In an ongoing effort to better monetize its assets and generate more cash flow for this year’s drilling program, Rex Energy Corp. said late Thursday it has secured another joint venture (JV) with a private investment firm that could net it up to $175 million and reduce this year’s budget.
Rex said it has teamed up with an affiliate of Benefit Street Partners LLC (BSP) to jointly develop 58 wells in the company’s Moraine East area in Western Pennsylvania’s northern Butler County and in its Warrior North prospect of Ohio’s Carroll County. The JV, Rex said, is ultimately aimed at protecting the company’s leasehold from expiration in both areas. It would cover 42,000 acres in the Moraine and 6,300 acres in the Warrior North.

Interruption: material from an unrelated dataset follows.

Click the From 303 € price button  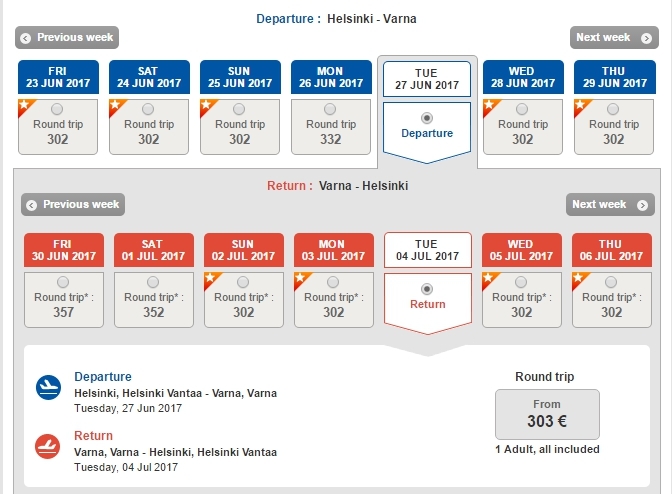[x=547, y=413]
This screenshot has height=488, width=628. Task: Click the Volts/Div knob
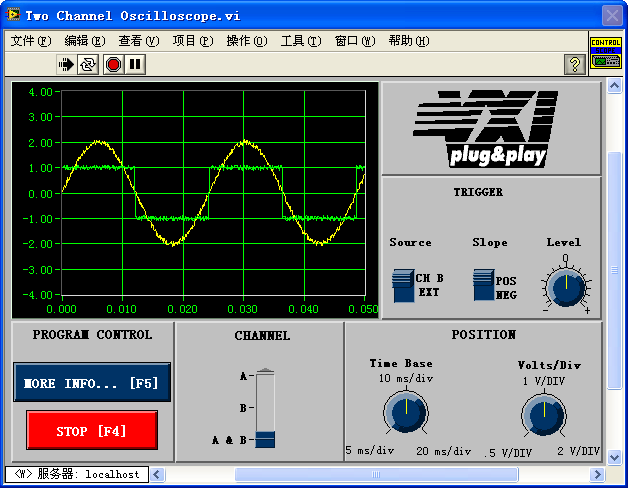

Under the agreement, BSP made an initial commitment of $37 million to fund the drilling and completion of 16 Marcellus Shale wells in the Moraine. Twelve wells already are finished. The initial investment would also help fund six Utica Shale wells in the Warrior North, three of which have already been completed. Rex said BSP would then have the option to participate in another 36 wells across the JV development area for $138 million and a 15-20% interest in each unit it participates in.
The agreement allows Rex to complete 15 additional wells this year and lower the 2016 capital budget to only $30-40 million. Rex’s initial 2016 forecast in January estimated a spend this year of $45-65 million from $135-145 million spent in 2015. The company has yet to release its year-end financial and operational results and has not scheduled a date to do so.

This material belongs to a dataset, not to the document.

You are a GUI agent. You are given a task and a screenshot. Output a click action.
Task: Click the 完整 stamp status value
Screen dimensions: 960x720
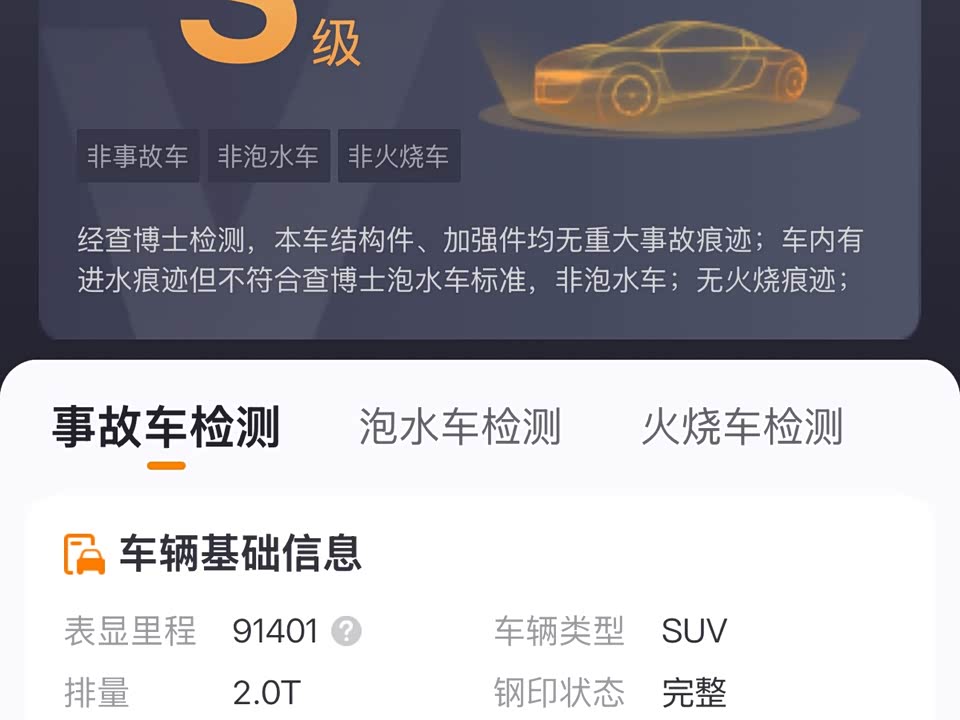694,693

Once the first 15 wells are flowing to sales, Rex would receive $20 million because the wells were completed last year. After the first 22 wells are finished, 30% of the Moraine acreage would be held by production (HBP). When all 58 wells are finished, the company would have 42,000 acres in the Moraine and 10,400 acres in the Warrior North HBP.

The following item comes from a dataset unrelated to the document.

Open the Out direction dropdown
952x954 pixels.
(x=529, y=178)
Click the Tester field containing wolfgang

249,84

Rex acquired most of its Moraine acreage in a broader 207,000 net acre deal in Ohio and Pennsylvania in 2014 in a $120 million deal with a Royal Dutch Shell plc affiliate(see Shale Daily, Aug. 13, 2014). The acreage lies to the north of its core in Butler County.
The first two Moraine wells were completed in 1Q2015 and test results showed 57% of the four-well pad’s production was condensate (see Shale Daily, June 11, 2015). Those wells started flowing recently with the commissioning of Stonehenge Energy Resources II LP’s 400 MMcf/d natural gas gathering system (see Shale Daily, June 4, 2014). Rex said it intends to place all 12 of its initial Moraine wells into sales over the next two weeks.
Rex’s management made clear at the end of 3Q2015 that it would need more cash to fund its 2016 operations. At the time, CEO Thomas Stabley said the company was “exploring a variety of structural financial instruments” to fund the one-rig program this year, including a JV or buying back a portion of its unsecured bonds to generate additional capital (see Shale Daily, Nov. 11, 2015). The company announced an exchange offer for some of its senior notes in February that expires on Thursday.
About a year ago, the company also entered a JV with ArcLight Capital Partners LLC that netted it $67 million in exchange for a 35% working interest in 32 wells in the Moraine and its core Butler operated area (see Shale Daily, March 31, 2015). Since the third quarter, some of the company’s financial metrics have also sank. It had just $3.2 million in cash on hand at the end of the quarter and $69 million outstanding under its $350 million borrowing base, which has since been lowered to $200 million.
The company also suspended payment of its regular quarterly dividend on shares of its 6% Series A preferred stock. Its shares have been trading for less than $1 on the Nasdaq for more than a month. The company also has not offered an update on the potential sale of its legacy assets in the Illinois Basin.